Selon le Bureau fédéral du plan, cependant, la croissance réelle des prestations de soins de santé sera en moyenne de 3,1 % entre 2025 et 2029. Cela signifie que l’augmentation du budget des soins de santé sera inférieure à l’augmentation naturelle des besoins. L’Arizona a dès lors inscrit dans ses tableaux budgétaires une économie (en réalité : une moindre augmentation des dépenses) de 216 millions d’euros à l’horizon 2029. Ce sera la part du secteur de la santé à l’effort d’assainissement des finances publiques. Le MR et la N-VA auraient voulu réaliser un effort plus important, mais Vooruit, Les Engagés et le CD&V s’y opposent.
Fin 2024, le secteur de la santé (mutuelles, représentants des médecins, Inami…) avait proposé un budget des soins de santé pour l’année 2025 s’appuyant sur une norme de croissance de 2,5 %, en plus d’une indexation de 3,34 %. Cette proposition de budget prévoyait aussi des économies de 217 millions d’euros (sur un budget de… 39,8 milliards d’euros), dont 113 millions dans le secteur des médicaments et 73 millions sur les honoraires des médecins.

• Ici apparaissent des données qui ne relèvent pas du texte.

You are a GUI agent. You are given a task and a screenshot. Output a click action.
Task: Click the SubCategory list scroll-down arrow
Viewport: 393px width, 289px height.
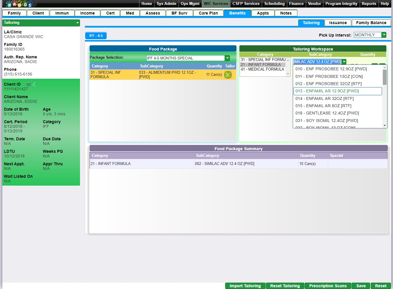pyautogui.click(x=385, y=125)
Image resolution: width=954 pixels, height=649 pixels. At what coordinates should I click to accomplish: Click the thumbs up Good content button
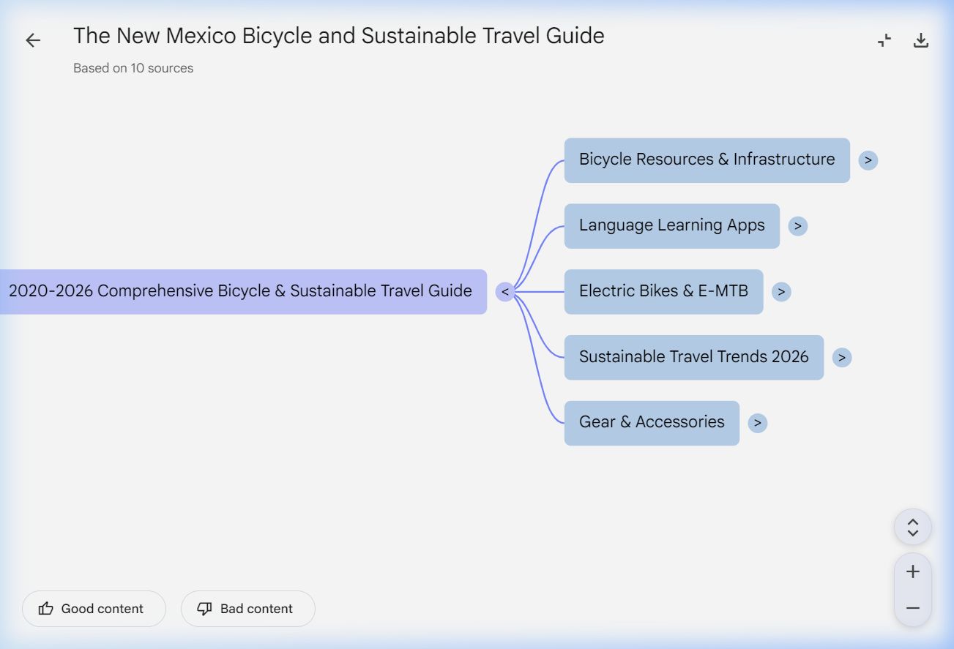(x=94, y=609)
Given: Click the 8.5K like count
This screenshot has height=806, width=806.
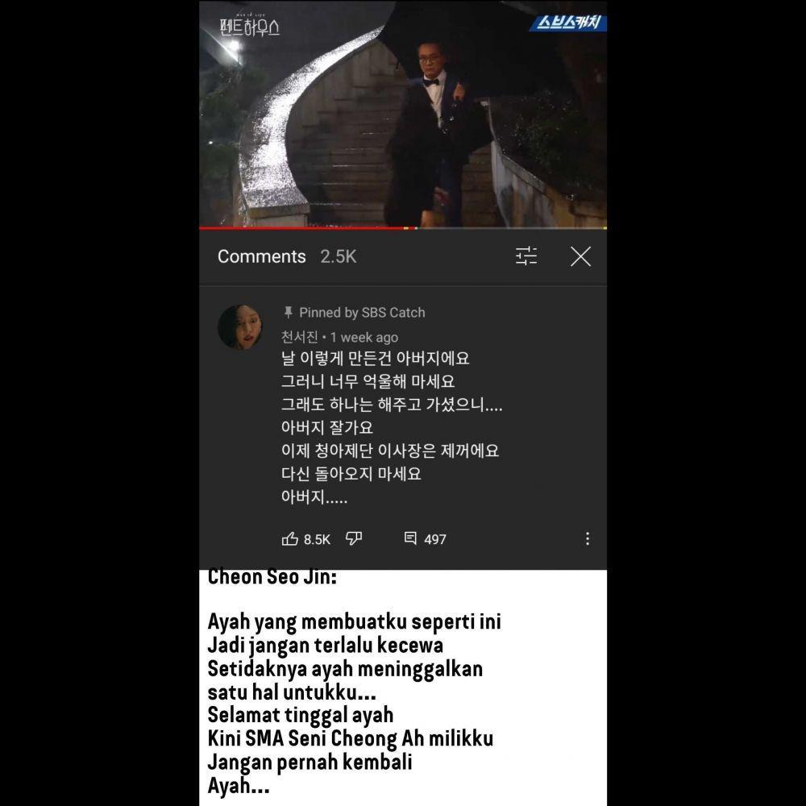Looking at the screenshot, I should [317, 539].
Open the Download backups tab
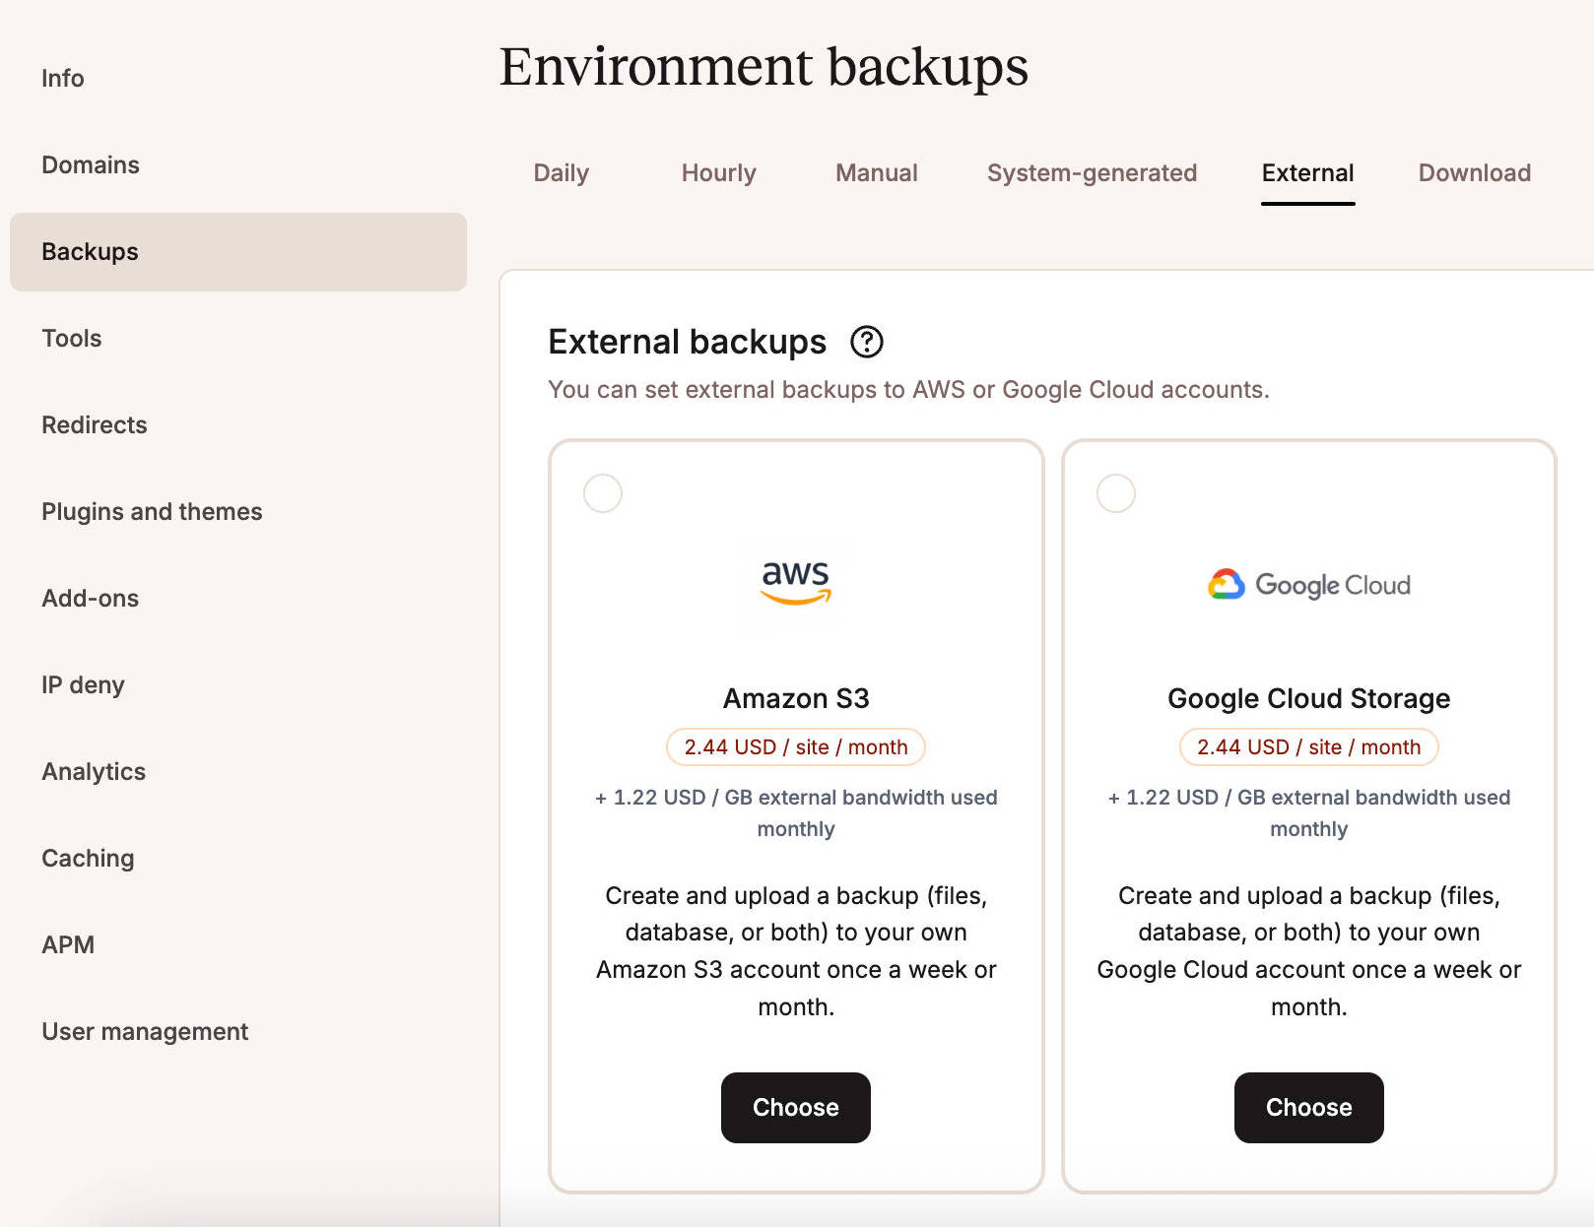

Le gouvernement De Croo, toujours en affaires courantes, n’avait toutefois pas validé ce budget en raison du refus de l’Open VLD et du MR. L’Open VLD, parti du Premier ministre, estimait que cette mission revenait au gouvernement suivant. Tandis que le MR (avec l’appui de l’Open VLD) espérait secrètement obtenir davantage d’économies et/ou réduire la norme de croissance.
Faute d’accord au sein du gouvernement, les soins de santé fonctionnent pour le moment en douzièmes provisoires. Ceux-ci incluent la norme de croissance et l’indexation, mais… pas les économies. Comprenez l’ironie de la situation : les libéraux voulaient davantage d’économies ; en bloquant le budget, ils ont les augmentations mais pas les économies. Le comble, c’est que la norme de croissance de 2,5 % en 2025 semble devoir être confirmée par l’Arizona. On imagine que la proposition de budget des soins de santé sera dès lors validée par le gouvernement lorsqu’il verra le jour.